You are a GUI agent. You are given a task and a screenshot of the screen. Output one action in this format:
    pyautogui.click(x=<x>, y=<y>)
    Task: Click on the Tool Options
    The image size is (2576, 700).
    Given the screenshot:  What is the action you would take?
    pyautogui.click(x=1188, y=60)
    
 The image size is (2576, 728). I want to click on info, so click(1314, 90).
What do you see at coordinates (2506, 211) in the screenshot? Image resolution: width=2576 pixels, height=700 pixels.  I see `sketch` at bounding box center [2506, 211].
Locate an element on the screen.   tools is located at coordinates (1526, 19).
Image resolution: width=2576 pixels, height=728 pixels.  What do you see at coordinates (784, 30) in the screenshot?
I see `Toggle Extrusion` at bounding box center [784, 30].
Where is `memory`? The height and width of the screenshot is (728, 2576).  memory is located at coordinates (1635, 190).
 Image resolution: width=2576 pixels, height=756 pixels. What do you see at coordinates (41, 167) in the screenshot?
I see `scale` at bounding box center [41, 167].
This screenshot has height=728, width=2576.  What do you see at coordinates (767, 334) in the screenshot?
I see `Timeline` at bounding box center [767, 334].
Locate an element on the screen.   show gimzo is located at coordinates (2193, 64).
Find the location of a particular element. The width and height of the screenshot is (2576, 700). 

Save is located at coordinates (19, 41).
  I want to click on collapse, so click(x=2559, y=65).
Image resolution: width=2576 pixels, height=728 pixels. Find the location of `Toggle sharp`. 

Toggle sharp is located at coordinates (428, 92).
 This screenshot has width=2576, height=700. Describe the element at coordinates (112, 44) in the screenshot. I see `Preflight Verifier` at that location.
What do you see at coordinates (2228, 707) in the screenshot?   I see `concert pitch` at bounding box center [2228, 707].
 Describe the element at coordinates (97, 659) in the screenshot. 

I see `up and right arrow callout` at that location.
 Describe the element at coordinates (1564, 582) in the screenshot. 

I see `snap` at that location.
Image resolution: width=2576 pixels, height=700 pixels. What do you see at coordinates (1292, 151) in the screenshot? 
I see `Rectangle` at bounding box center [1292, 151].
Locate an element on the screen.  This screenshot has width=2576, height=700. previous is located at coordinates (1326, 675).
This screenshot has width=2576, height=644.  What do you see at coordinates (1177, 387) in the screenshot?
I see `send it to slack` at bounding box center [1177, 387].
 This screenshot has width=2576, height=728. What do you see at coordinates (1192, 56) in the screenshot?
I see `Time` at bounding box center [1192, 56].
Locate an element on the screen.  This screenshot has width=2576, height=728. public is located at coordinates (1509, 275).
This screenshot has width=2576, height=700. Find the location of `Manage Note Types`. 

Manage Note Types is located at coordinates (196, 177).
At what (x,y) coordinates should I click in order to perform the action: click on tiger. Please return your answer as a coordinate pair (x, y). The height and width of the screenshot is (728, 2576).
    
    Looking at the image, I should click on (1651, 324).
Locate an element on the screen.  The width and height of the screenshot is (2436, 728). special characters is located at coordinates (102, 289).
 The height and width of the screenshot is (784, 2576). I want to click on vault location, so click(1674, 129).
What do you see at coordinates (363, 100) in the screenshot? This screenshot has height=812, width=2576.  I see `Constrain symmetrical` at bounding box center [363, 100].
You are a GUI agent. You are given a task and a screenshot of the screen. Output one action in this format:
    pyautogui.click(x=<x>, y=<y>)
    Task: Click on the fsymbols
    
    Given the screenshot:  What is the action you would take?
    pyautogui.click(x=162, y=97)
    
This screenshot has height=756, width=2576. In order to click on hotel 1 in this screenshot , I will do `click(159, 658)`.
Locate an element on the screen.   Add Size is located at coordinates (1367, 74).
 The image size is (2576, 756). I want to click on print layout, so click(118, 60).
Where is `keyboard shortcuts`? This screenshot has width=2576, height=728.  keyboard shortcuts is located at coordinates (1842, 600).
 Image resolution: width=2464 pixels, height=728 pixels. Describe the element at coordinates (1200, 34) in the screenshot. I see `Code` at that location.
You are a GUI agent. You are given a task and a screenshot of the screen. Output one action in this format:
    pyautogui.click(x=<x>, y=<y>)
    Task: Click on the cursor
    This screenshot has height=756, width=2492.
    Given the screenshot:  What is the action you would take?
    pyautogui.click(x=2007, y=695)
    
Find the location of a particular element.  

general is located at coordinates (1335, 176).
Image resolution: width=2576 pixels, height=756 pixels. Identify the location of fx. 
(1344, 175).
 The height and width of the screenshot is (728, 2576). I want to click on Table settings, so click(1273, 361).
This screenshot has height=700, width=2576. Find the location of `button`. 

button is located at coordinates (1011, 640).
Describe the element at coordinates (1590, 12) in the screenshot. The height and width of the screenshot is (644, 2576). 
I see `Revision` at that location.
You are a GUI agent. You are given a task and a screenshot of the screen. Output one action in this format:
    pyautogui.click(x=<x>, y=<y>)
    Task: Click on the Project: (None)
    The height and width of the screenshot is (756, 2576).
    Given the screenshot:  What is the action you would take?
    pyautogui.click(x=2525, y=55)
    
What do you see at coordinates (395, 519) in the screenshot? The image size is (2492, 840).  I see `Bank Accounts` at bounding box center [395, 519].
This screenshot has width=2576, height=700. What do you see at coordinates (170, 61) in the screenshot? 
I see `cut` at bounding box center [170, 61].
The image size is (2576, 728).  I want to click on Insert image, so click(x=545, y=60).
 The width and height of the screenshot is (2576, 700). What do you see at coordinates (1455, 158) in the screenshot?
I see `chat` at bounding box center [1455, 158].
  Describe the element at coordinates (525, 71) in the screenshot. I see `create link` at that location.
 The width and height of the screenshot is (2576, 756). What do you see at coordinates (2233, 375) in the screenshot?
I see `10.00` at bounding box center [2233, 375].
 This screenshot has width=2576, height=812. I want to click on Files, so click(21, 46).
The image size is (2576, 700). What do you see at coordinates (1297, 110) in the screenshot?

• Your instructions:
Revise the entries above by replacing "Locate an element on the screen" with "Find an element on the screen" wherever it occurs, and keep everything else unchanged.

• Written answer:
You are a GUI agent. You are given a task and a screenshot of the screen. Output one action in this format:
    pyautogui.click(x=<x>, y=<y>)
    Task: Click on the Tool Options
    The image size is (2576, 700).
    Given the screenshot:  What is the action you would take?
    pyautogui.click(x=1188, y=60)
    
 The image size is (2576, 728). I want to click on info, so click(1314, 90).
What do you see at coordinates (2506, 211) in the screenshot? Image resolution: width=2576 pixels, height=700 pixels.  I see `sketch` at bounding box center [2506, 211].
Find an element on the screen.   tools is located at coordinates (1526, 19).
Image resolution: width=2576 pixels, height=728 pixels.  What do you see at coordinates (784, 30) in the screenshot?
I see `Toggle Extrusion` at bounding box center [784, 30].
Where is `memory`? The height and width of the screenshot is (728, 2576).  memory is located at coordinates (1635, 190).
 Image resolution: width=2576 pixels, height=756 pixels. What do you see at coordinates (41, 167) in the screenshot?
I see `scale` at bounding box center [41, 167].
This screenshot has height=728, width=2576.  What do you see at coordinates (767, 334) in the screenshot?
I see `Timeline` at bounding box center [767, 334].
Find an element on the screen.   show gimzo is located at coordinates (2193, 64).
Find the location of a particular element. The width and height of the screenshot is (2576, 700). 

Save is located at coordinates (19, 41).
  I want to click on collapse, so click(x=2559, y=65).
Image resolution: width=2576 pixels, height=728 pixels. Find the location of `Toggle sharp`. 

Toggle sharp is located at coordinates (428, 92).
 This screenshot has width=2576, height=700. Describe the element at coordinates (112, 44) in the screenshot. I see `Preflight Verifier` at that location.
What do you see at coordinates (2228, 707) in the screenshot?   I see `concert pitch` at bounding box center [2228, 707].
 Describe the element at coordinates (97, 659) in the screenshot. 

I see `up and right arrow callout` at that location.
 Describe the element at coordinates (1564, 582) in the screenshot. 

I see `snap` at that location.
Image resolution: width=2576 pixels, height=700 pixels. What do you see at coordinates (1292, 151) in the screenshot? 
I see `Rectangle` at bounding box center [1292, 151].
Find an element on the screen.  This screenshot has width=2576, height=700. previous is located at coordinates (1326, 675).
This screenshot has width=2576, height=644.  What do you see at coordinates (1177, 387) in the screenshot?
I see `send it to slack` at bounding box center [1177, 387].
 This screenshot has width=2576, height=728. What do you see at coordinates (1192, 56) in the screenshot?
I see `Time` at bounding box center [1192, 56].
Find an element on the screen.  This screenshot has width=2576, height=728. public is located at coordinates (1509, 275).
This screenshot has width=2576, height=700. Find the location of `Manage Note Types`. 

Manage Note Types is located at coordinates (196, 177).
At what (x,y) coordinates should I click in order to perform the action: click on tiger. Please return your answer as a coordinate pair (x, y). The height and width of the screenshot is (728, 2576).
    
    Looking at the image, I should click on (1651, 324).
Find an element on the screen.  The width and height of the screenshot is (2436, 728). special characters is located at coordinates (102, 289).
 The height and width of the screenshot is (784, 2576). I want to click on vault location, so click(1674, 129).
What do you see at coordinates (363, 100) in the screenshot? This screenshot has height=812, width=2576.  I see `Constrain symmetrical` at bounding box center [363, 100].
You are a GUI agent. You are given a task and a screenshot of the screen. Output one action in this format:
    pyautogui.click(x=<x>, y=<y>)
    Task: Click on the fsymbols
    
    Given the screenshot:  What is the action you would take?
    pyautogui.click(x=162, y=97)
    
This screenshot has height=756, width=2576. In order to click on hotel 1 in this screenshot , I will do `click(159, 658)`.
Find an element on the screen.   Add Size is located at coordinates (1367, 74).
 The image size is (2576, 756). I want to click on print layout, so click(118, 60).
Where is `keyboard shortcuts`? This screenshot has width=2576, height=728.  keyboard shortcuts is located at coordinates (1842, 600).
 Image resolution: width=2464 pixels, height=728 pixels. Describe the element at coordinates (1200, 34) in the screenshot. I see `Code` at that location.
You are a GUI agent. You are given a task and a screenshot of the screen. Output one action in this format:
    pyautogui.click(x=<x>, y=<y>)
    Task: Click on the cursor
    This screenshot has height=756, width=2492.
    Given the screenshot:  What is the action you would take?
    pyautogui.click(x=2007, y=695)
    
Find the location of a particular element.  

general is located at coordinates (1335, 176).
Image resolution: width=2576 pixels, height=756 pixels. Identify the location of fx. 
(1344, 175).
 The height and width of the screenshot is (728, 2576). I want to click on Table settings, so click(1273, 361).
This screenshot has height=700, width=2576. Find the location of `button`. 

button is located at coordinates (1011, 640).
Describe the element at coordinates (1590, 12) in the screenshot. The height and width of the screenshot is (644, 2576). 
I see `Revision` at that location.
You are a GUI agent. You are given a task and a screenshot of the screen. Output one action in this format:
    pyautogui.click(x=<x>, y=<y>)
    Task: Click on the Project: (None)
    The height and width of the screenshot is (756, 2576).
    Given the screenshot:  What is the action you would take?
    pyautogui.click(x=2525, y=55)
    
What do you see at coordinates (395, 519) in the screenshot? The image size is (2492, 840).  I see `Bank Accounts` at bounding box center [395, 519].
This screenshot has width=2576, height=700. What do you see at coordinates (170, 61) in the screenshot? 
I see `cut` at bounding box center [170, 61].
The image size is (2576, 728).  I want to click on Insert image, so click(x=545, y=60).
 The width and height of the screenshot is (2576, 700). What do you see at coordinates (1455, 158) in the screenshot?
I see `chat` at bounding box center [1455, 158].
  Describe the element at coordinates (525, 71) in the screenshot. I see `create link` at that location.
 The width and height of the screenshot is (2576, 756). What do you see at coordinates (2233, 375) in the screenshot?
I see `10.00` at bounding box center [2233, 375].
 This screenshot has width=2576, height=812. I want to click on Files, so click(21, 46).
The image size is (2576, 700). What do you see at coordinates (1297, 110) in the screenshot?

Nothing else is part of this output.